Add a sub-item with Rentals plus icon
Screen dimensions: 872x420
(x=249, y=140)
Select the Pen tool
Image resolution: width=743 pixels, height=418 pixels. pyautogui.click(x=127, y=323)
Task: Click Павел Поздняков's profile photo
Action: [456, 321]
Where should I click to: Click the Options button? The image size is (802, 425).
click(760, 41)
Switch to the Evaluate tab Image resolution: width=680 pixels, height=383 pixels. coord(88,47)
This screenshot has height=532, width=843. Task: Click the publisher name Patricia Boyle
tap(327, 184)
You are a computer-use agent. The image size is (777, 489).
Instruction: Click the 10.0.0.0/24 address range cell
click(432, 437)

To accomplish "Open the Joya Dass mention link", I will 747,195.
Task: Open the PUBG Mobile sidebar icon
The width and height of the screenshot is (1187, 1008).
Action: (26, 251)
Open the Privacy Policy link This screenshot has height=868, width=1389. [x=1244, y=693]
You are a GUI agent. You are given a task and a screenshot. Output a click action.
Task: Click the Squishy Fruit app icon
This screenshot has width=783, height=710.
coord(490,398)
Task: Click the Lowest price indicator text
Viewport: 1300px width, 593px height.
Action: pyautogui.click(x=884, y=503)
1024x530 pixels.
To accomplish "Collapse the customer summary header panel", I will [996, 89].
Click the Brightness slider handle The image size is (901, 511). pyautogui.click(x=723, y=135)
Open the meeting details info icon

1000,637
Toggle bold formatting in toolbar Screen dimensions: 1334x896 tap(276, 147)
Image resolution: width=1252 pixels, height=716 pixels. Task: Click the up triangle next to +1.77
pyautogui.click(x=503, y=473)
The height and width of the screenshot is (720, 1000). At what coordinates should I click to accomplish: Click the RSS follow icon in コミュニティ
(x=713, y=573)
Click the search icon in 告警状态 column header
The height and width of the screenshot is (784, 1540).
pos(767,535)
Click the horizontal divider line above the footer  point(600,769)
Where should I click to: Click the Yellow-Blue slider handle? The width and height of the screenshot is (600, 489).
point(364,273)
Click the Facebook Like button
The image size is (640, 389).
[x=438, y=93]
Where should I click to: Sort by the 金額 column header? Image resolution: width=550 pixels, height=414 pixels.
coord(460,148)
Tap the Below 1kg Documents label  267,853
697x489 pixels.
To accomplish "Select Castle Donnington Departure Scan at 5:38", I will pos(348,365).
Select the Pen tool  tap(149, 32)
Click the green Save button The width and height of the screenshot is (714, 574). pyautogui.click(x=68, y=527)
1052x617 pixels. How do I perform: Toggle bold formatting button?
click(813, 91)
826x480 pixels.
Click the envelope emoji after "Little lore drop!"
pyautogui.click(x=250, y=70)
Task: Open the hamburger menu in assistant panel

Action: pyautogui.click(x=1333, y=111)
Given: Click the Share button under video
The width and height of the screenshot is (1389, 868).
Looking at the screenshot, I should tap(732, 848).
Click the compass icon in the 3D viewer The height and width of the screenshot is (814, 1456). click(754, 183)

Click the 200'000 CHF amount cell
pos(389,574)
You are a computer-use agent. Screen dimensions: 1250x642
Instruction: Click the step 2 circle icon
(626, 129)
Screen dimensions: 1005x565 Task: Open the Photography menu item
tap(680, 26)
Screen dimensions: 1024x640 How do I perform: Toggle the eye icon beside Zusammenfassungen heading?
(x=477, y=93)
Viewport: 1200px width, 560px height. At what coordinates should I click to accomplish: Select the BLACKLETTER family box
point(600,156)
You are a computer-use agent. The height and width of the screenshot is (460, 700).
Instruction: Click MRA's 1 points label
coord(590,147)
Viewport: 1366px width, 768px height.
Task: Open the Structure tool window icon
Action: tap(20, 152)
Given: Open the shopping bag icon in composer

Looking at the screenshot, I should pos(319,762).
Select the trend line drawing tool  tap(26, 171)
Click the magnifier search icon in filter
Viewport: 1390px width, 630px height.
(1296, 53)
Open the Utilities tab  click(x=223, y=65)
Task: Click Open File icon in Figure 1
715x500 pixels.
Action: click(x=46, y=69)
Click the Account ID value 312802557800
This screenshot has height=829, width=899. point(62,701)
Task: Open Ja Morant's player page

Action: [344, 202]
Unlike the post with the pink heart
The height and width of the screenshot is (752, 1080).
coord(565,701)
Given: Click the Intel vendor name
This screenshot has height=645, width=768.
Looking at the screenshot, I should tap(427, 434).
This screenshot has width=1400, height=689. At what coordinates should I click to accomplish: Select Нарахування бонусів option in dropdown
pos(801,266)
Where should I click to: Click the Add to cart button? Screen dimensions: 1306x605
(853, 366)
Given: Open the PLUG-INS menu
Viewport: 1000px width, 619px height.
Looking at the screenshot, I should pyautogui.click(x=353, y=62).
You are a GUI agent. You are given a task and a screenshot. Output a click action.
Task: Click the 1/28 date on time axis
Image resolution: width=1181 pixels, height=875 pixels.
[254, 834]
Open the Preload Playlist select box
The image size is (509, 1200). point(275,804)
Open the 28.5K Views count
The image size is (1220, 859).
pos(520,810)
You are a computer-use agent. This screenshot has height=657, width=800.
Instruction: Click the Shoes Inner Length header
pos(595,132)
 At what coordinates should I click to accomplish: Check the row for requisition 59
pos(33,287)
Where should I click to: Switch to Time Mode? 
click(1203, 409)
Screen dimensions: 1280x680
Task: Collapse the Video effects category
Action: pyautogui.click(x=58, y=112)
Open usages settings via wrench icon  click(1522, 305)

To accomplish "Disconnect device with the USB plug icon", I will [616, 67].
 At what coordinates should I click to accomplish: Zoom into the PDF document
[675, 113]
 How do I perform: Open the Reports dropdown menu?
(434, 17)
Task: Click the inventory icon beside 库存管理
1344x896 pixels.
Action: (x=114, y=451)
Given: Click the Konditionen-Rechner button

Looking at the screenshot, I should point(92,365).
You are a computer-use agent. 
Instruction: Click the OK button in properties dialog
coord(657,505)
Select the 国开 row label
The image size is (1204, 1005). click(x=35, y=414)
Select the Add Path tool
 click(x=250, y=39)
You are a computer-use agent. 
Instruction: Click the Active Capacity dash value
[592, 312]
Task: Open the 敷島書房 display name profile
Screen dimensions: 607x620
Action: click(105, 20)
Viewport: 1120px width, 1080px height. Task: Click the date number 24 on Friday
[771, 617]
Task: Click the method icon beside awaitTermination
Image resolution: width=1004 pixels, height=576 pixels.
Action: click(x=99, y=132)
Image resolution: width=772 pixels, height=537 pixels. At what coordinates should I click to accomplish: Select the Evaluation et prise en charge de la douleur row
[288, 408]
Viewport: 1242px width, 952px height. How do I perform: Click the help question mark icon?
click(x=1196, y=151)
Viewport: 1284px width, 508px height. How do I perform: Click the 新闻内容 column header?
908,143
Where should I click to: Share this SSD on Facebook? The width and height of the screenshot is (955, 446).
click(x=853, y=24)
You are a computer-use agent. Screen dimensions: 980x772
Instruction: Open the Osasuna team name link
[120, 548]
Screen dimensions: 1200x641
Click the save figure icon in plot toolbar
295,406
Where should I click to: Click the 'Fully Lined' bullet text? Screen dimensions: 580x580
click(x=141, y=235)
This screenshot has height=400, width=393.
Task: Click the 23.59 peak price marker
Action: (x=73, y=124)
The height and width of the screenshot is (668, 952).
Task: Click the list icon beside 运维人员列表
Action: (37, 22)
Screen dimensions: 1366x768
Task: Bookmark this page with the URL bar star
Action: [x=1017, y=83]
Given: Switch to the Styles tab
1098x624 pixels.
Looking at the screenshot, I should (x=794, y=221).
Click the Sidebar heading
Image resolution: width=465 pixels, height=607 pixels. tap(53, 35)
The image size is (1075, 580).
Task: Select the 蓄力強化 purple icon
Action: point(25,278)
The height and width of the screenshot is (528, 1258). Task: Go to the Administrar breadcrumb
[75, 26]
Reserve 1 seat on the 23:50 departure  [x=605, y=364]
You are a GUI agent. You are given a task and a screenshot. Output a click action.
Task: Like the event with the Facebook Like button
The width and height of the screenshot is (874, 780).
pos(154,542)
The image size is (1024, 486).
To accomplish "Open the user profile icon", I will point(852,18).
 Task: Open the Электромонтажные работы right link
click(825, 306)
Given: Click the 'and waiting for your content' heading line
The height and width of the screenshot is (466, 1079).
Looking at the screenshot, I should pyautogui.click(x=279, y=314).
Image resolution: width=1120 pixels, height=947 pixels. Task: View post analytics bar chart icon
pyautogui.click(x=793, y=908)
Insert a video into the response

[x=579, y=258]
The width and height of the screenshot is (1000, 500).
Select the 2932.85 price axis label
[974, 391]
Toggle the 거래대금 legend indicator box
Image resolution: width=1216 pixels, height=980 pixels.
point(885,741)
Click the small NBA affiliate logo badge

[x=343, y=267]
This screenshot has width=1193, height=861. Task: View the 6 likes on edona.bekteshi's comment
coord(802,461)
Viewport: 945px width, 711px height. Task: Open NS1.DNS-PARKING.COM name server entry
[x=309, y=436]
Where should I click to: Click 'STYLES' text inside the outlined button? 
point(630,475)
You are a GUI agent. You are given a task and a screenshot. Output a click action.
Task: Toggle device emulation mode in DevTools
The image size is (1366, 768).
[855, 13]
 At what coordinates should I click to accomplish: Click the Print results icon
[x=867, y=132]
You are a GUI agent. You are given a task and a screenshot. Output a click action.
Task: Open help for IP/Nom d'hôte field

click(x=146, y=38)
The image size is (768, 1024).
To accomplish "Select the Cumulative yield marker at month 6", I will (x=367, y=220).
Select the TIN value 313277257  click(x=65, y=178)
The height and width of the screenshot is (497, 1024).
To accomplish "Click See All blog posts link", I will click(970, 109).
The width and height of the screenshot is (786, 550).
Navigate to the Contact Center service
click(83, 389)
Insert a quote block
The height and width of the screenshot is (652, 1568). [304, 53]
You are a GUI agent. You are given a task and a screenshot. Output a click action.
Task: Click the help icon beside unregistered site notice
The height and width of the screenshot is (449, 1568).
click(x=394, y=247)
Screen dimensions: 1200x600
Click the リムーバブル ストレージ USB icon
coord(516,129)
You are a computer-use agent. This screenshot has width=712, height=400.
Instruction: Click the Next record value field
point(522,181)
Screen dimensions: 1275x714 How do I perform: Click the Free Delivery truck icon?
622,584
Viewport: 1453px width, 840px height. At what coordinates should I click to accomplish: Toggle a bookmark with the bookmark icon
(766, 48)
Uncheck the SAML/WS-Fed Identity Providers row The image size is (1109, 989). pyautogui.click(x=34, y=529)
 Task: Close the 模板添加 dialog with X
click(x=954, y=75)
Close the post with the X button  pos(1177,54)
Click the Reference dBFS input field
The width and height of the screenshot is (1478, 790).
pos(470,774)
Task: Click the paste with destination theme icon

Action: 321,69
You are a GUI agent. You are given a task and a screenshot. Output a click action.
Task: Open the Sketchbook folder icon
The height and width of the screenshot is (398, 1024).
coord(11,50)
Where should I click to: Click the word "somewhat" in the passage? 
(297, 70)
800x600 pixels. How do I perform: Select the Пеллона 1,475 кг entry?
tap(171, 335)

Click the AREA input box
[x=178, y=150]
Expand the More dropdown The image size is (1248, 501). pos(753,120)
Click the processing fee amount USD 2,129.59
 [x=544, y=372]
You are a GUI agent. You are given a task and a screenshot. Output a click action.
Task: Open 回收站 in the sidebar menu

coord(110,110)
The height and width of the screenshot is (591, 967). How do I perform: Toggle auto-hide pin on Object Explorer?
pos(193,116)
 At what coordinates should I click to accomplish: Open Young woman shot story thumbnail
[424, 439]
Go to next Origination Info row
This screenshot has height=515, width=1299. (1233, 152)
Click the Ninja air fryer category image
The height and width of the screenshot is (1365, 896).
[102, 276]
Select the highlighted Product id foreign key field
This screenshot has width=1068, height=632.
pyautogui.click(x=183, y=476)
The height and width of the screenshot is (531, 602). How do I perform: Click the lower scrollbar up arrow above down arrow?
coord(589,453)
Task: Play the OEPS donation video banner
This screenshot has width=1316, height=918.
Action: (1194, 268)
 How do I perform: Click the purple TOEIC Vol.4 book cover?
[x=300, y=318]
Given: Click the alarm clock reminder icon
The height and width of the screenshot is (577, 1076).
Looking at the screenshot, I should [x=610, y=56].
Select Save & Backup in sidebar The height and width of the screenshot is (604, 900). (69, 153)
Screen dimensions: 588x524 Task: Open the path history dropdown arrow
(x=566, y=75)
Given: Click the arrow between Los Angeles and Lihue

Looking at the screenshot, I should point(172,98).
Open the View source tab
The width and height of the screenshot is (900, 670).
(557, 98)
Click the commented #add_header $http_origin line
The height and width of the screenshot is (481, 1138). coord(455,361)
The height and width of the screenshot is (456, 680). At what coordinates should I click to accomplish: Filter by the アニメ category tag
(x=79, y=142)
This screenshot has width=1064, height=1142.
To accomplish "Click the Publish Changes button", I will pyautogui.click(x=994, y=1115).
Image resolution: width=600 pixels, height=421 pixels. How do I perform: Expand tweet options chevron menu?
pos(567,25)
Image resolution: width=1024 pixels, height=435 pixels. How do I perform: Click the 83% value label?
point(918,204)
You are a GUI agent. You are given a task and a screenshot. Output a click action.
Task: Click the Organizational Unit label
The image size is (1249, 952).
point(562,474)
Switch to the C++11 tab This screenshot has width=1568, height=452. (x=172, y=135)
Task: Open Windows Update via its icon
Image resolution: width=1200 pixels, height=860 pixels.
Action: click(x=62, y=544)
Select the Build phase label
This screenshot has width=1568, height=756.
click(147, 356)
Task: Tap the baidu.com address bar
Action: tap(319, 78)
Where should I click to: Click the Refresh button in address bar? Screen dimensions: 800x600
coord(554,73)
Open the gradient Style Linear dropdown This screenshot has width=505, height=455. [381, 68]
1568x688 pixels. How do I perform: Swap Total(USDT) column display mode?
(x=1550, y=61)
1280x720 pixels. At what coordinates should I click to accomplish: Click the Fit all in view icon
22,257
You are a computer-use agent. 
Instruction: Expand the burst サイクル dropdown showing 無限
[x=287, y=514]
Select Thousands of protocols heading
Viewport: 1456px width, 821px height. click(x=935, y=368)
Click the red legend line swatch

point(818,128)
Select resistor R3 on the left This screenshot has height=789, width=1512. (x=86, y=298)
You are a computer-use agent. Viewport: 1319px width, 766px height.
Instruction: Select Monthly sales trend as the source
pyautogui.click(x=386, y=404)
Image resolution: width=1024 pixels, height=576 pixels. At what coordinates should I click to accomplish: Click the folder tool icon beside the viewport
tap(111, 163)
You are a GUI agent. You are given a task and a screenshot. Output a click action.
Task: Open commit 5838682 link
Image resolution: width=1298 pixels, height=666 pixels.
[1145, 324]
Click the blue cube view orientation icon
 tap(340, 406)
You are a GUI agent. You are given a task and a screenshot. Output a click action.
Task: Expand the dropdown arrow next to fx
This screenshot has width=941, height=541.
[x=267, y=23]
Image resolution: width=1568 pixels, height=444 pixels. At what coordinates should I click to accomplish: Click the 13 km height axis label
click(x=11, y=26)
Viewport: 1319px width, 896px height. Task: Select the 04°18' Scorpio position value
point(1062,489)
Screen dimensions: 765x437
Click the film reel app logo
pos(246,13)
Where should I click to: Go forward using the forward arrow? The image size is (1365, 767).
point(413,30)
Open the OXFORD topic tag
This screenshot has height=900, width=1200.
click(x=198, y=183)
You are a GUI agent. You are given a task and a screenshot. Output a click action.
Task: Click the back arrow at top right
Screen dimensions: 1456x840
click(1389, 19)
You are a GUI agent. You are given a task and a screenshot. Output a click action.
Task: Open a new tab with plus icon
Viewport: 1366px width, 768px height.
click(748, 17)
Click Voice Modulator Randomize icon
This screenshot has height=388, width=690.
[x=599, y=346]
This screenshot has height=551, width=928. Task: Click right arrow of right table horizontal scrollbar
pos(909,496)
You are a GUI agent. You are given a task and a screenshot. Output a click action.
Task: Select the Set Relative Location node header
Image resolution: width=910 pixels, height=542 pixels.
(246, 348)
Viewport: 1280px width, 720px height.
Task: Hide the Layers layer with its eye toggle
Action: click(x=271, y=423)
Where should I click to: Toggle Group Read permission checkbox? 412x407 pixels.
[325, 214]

◆ Task goal:
Each line from the top of the entries above through the line containing "Switch to the Evaluate" must be transcribed exactly, and no other line may appear.

◆ Exercise output:
Add a sub-item with Rentals plus icon
Screen dimensions: 872x420
(x=249, y=140)
Select the Pen tool
Image resolution: width=743 pixels, height=418 pixels. pyautogui.click(x=127, y=323)
Task: Click Павел Поздняков's profile photo
Action: [456, 321]
Where should I click to: Click the Options button? The image size is (802, 425).
click(760, 41)
Switch to the Evaluate tab Image resolution: width=680 pixels, height=383 pixels. coord(88,47)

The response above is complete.